Last night- Emily's glasses broke......again. This time the little teeny tiny screw that holds the side things together to make the lense stay in came out. Now I'm not wanting to disclose any family secrets here- but the........um, what word am I looking for here..............quality of cleanliness in this home is lacking just a touch so the actual thought of being able to find said screw amongst the globs of blowing dog hair and debris infultrated rugs was completely out the window. We had to go to that place. The Wal Mart.
So I figured since we were going there, we were going to make a night of it and pick up the junk on the list I had started. Only problem was I don't really shop at that store for anything other than having Emily's glasses fixed and buying guinea pig litter. So it was like a really hard scavenger hunt with a posse of fighting monkeys.
And just as we walk into the store, no joking, the tornado alarms start sounding. And I just looked and Dan and laughed and said it would COMPLETELY figure that I was gonna die in Walmart (of all places). The sirens sounded off and on the entire time we were in there. I spent much of our shopping trip trying to figure out what part of the store I wanted them to have to dig my body out of. That- and telling the children to freakin STOP that bickering or I was gonna BEAT them! Something about that place just brings it out in all of us.
No kidding- they were on a rampage. One would distract me with questions of what we would do if we got home and a tornado had taken our house away (not to worry Mom- we'd come live with you and Kimmy) while the other two would grab the nearest ball and begin throwing it around. As if we were not in the middle of a store. Then one would hit the other. And the other would try to lick them back. Then they'd start trying to kick. They'd run around me like I was home base or something. Pinching. Poking. Arguing. Yelling. Laughing. Playing. STOP IT ALREADY.
And right there, on aisle 18, as I looked for ketchup to complete the list of items to purchase, I realized that they get out of school soon. As in tomorrow. For the whole entire summer. Every single shopping trip for the next two months, as well as doctors appointment, library trip, work day and lazy day at home with be just like...............this.
I seem to recall days on end this winter where the ice and snow trapped us in our home. No school for like over a week. And there were discussions of make up days, new school ending times, etc. And yet- nothing. SOMEONE OWES ME THOSE DAYS BACK! No possible way should they be getting out of school before memorial day? They are not smart enough yet- they are lacking knowledge. Please don't send them home yet- they fight, and bicker and argue. They want me to entertain them. They chase each other around. They poke and pinch and hit. I'm not ready. It can't be time yet.

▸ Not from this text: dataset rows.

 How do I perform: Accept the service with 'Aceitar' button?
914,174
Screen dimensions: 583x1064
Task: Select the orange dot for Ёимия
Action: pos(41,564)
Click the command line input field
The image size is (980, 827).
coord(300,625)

I realize this may seem like me being a bad mother. But you take on all three of them together and after 15 minutes of arguing, hitting, fighting, bickering, teasing, laughing.......you'll bring them back. Guaranteed. For the record, I love my children. Give me any single ONE of them at a time and their company is the perfect addition to whatever activity we are doing. I enjoy them INDIVIDUALLY. But when the three of them are together.......complete madness. And I'm just not yet prepared for that kind of summer. Yet. But apparently I will be........tomorrow.
And for my last two days of 'normal'? I will attend field days, award ceremonies, lunches, deliver end of the year teacher gifts. Very tricky school, taking my last two days away from me like that.